The problem — Format every line of the listing below as a Markdown table with the columns Row and Listing line, numbering the rows in order and omitting blank lines.

======== Provided records

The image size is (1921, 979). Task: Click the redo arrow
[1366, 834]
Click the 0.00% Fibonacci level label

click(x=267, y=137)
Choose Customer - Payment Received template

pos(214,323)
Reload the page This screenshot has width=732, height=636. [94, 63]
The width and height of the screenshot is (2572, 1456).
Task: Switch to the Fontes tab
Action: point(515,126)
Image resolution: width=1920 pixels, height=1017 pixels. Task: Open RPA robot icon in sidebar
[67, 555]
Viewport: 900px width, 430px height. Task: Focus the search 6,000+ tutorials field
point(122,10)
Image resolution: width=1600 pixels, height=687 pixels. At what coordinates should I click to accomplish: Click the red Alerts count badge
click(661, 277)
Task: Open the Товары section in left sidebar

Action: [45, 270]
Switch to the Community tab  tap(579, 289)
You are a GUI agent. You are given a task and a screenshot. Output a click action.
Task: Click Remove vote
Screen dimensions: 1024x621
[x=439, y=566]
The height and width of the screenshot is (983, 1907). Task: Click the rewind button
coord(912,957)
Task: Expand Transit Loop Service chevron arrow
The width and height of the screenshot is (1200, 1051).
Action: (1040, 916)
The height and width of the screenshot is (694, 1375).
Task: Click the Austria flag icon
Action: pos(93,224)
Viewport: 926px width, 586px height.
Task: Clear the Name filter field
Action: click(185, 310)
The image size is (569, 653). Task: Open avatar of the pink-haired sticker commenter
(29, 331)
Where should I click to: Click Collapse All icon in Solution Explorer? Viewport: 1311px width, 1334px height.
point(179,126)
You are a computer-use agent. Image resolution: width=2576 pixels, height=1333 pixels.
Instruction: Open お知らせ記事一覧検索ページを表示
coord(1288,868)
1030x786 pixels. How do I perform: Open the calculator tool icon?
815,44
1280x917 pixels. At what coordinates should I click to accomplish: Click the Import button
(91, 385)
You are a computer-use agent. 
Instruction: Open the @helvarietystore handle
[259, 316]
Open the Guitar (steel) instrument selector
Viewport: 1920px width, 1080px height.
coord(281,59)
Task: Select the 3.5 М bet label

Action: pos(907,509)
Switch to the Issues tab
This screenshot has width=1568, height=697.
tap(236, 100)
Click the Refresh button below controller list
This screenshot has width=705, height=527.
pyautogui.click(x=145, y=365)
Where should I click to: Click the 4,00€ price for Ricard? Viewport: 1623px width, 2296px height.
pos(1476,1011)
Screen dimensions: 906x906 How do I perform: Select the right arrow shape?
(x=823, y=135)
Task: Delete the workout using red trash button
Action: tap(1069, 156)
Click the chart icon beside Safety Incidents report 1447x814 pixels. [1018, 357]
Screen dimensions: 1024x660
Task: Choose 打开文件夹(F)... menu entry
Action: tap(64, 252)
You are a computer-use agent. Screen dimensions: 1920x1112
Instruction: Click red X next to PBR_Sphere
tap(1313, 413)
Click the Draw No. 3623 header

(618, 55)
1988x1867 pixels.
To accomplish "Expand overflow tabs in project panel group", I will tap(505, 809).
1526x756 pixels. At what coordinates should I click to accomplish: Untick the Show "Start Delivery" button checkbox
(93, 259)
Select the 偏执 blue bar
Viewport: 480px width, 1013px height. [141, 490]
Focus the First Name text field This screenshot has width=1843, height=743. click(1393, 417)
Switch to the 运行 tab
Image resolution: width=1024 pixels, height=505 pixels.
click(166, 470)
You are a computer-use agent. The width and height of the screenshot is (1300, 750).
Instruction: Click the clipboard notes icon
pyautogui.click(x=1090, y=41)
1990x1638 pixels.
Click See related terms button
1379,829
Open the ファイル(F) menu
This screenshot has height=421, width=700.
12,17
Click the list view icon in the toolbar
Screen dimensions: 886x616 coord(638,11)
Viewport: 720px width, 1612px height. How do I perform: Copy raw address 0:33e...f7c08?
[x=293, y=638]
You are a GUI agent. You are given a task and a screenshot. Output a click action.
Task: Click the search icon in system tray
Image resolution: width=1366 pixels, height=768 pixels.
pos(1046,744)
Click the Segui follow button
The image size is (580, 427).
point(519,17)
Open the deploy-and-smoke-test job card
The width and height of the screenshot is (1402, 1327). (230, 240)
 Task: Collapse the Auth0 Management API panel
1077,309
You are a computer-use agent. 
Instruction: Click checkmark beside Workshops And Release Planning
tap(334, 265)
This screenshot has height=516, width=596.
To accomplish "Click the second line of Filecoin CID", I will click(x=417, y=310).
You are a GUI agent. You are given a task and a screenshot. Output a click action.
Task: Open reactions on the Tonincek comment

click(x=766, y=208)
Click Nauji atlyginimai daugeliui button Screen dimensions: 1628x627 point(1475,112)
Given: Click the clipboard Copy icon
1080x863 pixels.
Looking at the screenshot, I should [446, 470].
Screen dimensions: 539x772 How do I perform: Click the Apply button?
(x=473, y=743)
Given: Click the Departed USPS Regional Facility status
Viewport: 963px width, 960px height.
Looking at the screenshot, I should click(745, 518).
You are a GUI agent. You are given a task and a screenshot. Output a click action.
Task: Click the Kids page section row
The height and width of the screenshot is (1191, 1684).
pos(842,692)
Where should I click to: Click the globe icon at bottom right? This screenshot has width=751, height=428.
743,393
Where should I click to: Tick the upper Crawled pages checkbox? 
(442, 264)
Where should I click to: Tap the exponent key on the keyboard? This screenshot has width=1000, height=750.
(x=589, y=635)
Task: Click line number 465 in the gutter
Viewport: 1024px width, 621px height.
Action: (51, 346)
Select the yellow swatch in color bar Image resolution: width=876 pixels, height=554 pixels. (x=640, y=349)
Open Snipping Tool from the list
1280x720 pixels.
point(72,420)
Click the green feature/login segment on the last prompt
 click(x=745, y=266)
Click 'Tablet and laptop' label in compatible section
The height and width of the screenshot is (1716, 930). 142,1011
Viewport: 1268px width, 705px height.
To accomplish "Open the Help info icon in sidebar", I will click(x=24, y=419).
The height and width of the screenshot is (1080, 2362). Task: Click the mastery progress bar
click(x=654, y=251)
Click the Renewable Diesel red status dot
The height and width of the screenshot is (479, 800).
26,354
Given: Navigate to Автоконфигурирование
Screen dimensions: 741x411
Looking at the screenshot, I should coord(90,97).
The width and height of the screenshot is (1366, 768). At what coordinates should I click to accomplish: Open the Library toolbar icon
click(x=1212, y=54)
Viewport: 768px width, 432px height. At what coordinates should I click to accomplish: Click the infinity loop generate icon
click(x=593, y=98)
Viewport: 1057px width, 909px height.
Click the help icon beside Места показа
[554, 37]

================

Written answer —
| Row | Listing line |
|---|---|
| 1 | The image size is (1921, 979). Task: Click the redo arrow |
| 2 | [1366, 834] |
| 3 | Click the 0.00% Fibonacci level label |
| 4 | click(x=267, y=137) |
| 5 | Choose Customer - Payment Received template |
| 6 | pos(214,323) |
| 7 | Reload the page This screenshot has width=732, height=636. [94, 63] |
| 8 | The width and height of the screenshot is (2572, 1456). |
| 9 | Task: Switch to the Fontes tab |
| 10 | Action: point(515,126) |
| 11 | Image resolution: width=1920 pixels, height=1017 pixels. Task: Open RPA robot icon in sidebar |
| 12 | [67, 555] |
| 13 | Viewport: 900px width, 430px height. Task: Focus the search 6,000+ tutorials field |
| 14 | point(122,10) |
| 15 | Image resolution: width=1600 pixels, height=687 pixels. At what coordinates should I click to accomplish: Click the red Alerts count badge |
| 16 | click(661, 277) |
| 17 | Task: Open the Товары section in left sidebar |
| 18 | Action: [45, 270] |
| 19 | Switch to the Community tab  tap(579, 289) |
| 20 | You are a GUI agent. You are given a task and a screenshot. Output a click action. |
| 21 | Task: Click Remove vote |
| 22 | Screen dimensions: 1024x621 |
| 23 | [x=439, y=566] |
| 24 | The height and width of the screenshot is (983, 1907). Task: Click the rewind button |
| 25 | coord(912,957) |
| 26 | Task: Expand Transit Loop Service chevron arrow |
| 27 | The width and height of the screenshot is (1200, 1051). |
| 28 | Action: (1040, 916) |
| 29 | The height and width of the screenshot is (694, 1375). |
| 30 | Task: Click the Austria flag icon |
| 31 | Action: pos(93,224) |
| 32 | Viewport: 926px width, 586px height. |
| 33 | Task: Clear the Name filter field |
| 34 | Action: click(185, 310) |
| 35 | The image size is (569, 653). Task: Open avatar of the pink-haired sticker commenter |
| 36 | (29, 331) |
| 37 | Where should I click to: Click Collapse All icon in Solution Explorer? Viewport: 1311px width, 1334px height. |
| 38 | point(179,126) |
| 39 | You are a computer-use agent. Image resolution: width=2576 pixels, height=1333 pixels. |
| 40 | Instruction: Open お知らせ記事一覧検索ページを表示 |
| 41 | coord(1288,868) |
| 42 | 1030x786 pixels. How do I perform: Open the calculator tool icon? |
| 43 | 815,44 |
| 44 | 1280x917 pixels. At what coordinates should I click to accomplish: Click the Import button |
| 45 | (91, 385) |
| 46 | You are a computer-use agent.  |
| 47 | Instruction: Open the @helvarietystore handle |
| 48 | [259, 316] |
| 49 | Open the Guitar (steel) instrument selector |
| 50 | Viewport: 1920px width, 1080px height. |
| 51 | coord(281,59) |
| 52 | Task: Select the 3.5 М bet label |
| 53 | Action: pos(907,509) |
| 54 | Switch to the Issues tab |
| 55 | This screenshot has width=1568, height=697. |
| 56 | tap(236, 100) |
| 57 | Click the Refresh button below controller list |
| 58 | This screenshot has width=705, height=527. |
| 59 | pyautogui.click(x=145, y=365) |
| 60 | Where should I click to: Click the 4,00€ price for Ricard? Viewport: 1623px width, 2296px height. |
| 61 | pos(1476,1011) |
| 62 | Screen dimensions: 906x906 How do I perform: Select the right arrow shape? |
| 63 | (x=823, y=135) |
| 64 | Task: Delete the workout using red trash button |
| 65 | Action: tap(1069, 156) |
| 66 | Click the chart icon beside Safety Incidents report 1447x814 pixels. [1018, 357] |
| 67 | Screen dimensions: 1024x660 |
| 68 | Task: Choose 打开文件夹(F)... menu entry |
| 69 | Action: tap(64, 252) |
| 70 | You are a computer-use agent. Screen dimensions: 1920x1112 |
| 71 | Instruction: Click red X next to PBR_Sphere |
| 72 | tap(1313, 413) |
| 73 | Click the Draw No. 3623 header |
| 74 | (618, 55) |
| 75 | 1988x1867 pixels. |
| 76 | To accomplish "Expand overflow tabs in project panel group", I will tap(505, 809). |
| 77 | 1526x756 pixels. At what coordinates should I click to accomplish: Untick the Show "Start Delivery" button checkbox |
| 78 | (93, 259) |
| 79 | Select the 偏执 blue bar |
| 80 | Viewport: 480px width, 1013px height. [141, 490] |
| 81 | Focus the First Name text field This screenshot has width=1843, height=743. click(1393, 417) |
| 82 | Switch to the 运行 tab |
| 83 | Image resolution: width=1024 pixels, height=505 pixels. |
| 84 | click(166, 470) |
| 85 | You are a computer-use agent. The width and height of the screenshot is (1300, 750). |
| 86 | Instruction: Click the clipboard notes icon |
| 87 | pyautogui.click(x=1090, y=41) |
| 88 | 1990x1638 pixels. |
| 89 | Click See related terms button |
| 90 | 1379,829 |
| 91 | Open the ファイル(F) menu |
| 92 | This screenshot has height=421, width=700. |
| 93 | 12,17 |
| 94 | Click the list view icon in the toolbar |
| 95 | Screen dimensions: 886x616 coord(638,11) |
| 96 | Viewport: 720px width, 1612px height. How do I perform: Copy raw address 0:33e...f7c08? |
| 97 | [x=293, y=638] |
| 98 | You are a GUI agent. You are given a task and a screenshot. Output a click action. |
| 99 | Task: Click the search icon in system tray |
| 100 | Image resolution: width=1366 pixels, height=768 pixels. |
| 101 | pos(1046,744) |
| 102 | Click the Segui follow button |
| 103 | The image size is (580, 427). |
| 104 | point(519,17) |
| 105 | Open the deploy-and-smoke-test job card |
| 106 | The width and height of the screenshot is (1402, 1327). (230, 240) |
| 107 |  Task: Collapse the Auth0 Management API panel |
| 108 | 1077,309 |
| 109 | You are a computer-use agent.  |
| 110 | Instruction: Click checkmark beside Workshops And Release Planning |
| 111 | tap(334, 265) |
| 112 | This screenshot has height=516, width=596. |
| 113 | To accomplish "Click the second line of Filecoin CID", I will click(x=417, y=310). |
| 114 | You are a GUI agent. You are given a task and a screenshot. Output a click action. |
| 115 | Task: Open reactions on the Tonincek comment |
| 116 | click(x=766, y=208) |
| 117 | Click Nauji atlyginimai daugeliui button Screen dimensions: 1628x627 point(1475,112) |
| 118 | Given: Click the clipboard Copy icon |
| 119 | 1080x863 pixels. |
| 120 | Looking at the screenshot, I should [446, 470]. |
| 121 | Screen dimensions: 539x772 How do I perform: Click the Apply button? |
| 122 | (x=473, y=743) |
| 123 | Given: Click the Departed USPS Regional Facility status |
| 124 | Viewport: 963px width, 960px height. |
| 125 | Looking at the screenshot, I should click(745, 518). |
| 126 | You are a GUI agent. You are given a task and a screenshot. Output a click action. |
| 127 | Task: Click the Kids page section row |
| 128 | The height and width of the screenshot is (1191, 1684). |
| 129 | pos(842,692) |
| 130 | Where should I click to: Click the globe icon at bottom right? This screenshot has width=751, height=428. |
| 131 | 743,393 |
| 132 | Where should I click to: Tick the upper Crawled pages checkbox?  |
| 133 | (442, 264) |
| 134 | Where should I click to: Tap the exponent key on the keyboard? This screenshot has width=1000, height=750. |
| 135 | (x=589, y=635) |
| 136 | Task: Click line number 465 in the gutter |
| 137 | Viewport: 1024px width, 621px height. |
| 138 | Action: (51, 346) |
| 139 | Select the yellow swatch in color bar Image resolution: width=876 pixels, height=554 pixels. (x=640, y=349) |
| 140 | Open Snipping Tool from the list |
| 141 | 1280x720 pixels. |
| 142 | point(72,420) |
| 143 | Click the green feature/login segment on the last prompt |
| 144 |  click(x=745, y=266) |
| 145 | Click 'Tablet and laptop' label in compatible section |
| 146 | The height and width of the screenshot is (1716, 930). 142,1011 |
| 147 | Viewport: 1268px width, 705px height. |
| 148 | To accomplish "Open the Help info icon in sidebar", I will click(x=24, y=419). |
| 149 | The height and width of the screenshot is (1080, 2362). Task: Click the mastery progress bar |
| 150 | click(x=654, y=251) |
| 151 | Click the Renewable Diesel red status dot |
| 152 | The height and width of the screenshot is (479, 800). |
| 153 | 26,354 |
| 154 | Given: Navigate to Автоконфигурирование |
| 155 | Screen dimensions: 741x411 |
| 156 | Looking at the screenshot, I should coord(90,97). |
| 157 | The width and height of the screenshot is (1366, 768). At what coordinates should I click to accomplish: Open the Library toolbar icon |
| 158 | click(x=1212, y=54) |
| 159 | Viewport: 768px width, 432px height. At what coordinates should I click to accomplish: Click the infinity loop generate icon |
| 160 | click(x=593, y=98) |
| 161 | Viewport: 1057px width, 909px height. |
| 162 | Click the help icon beside Места показа |
| 163 | [554, 37] |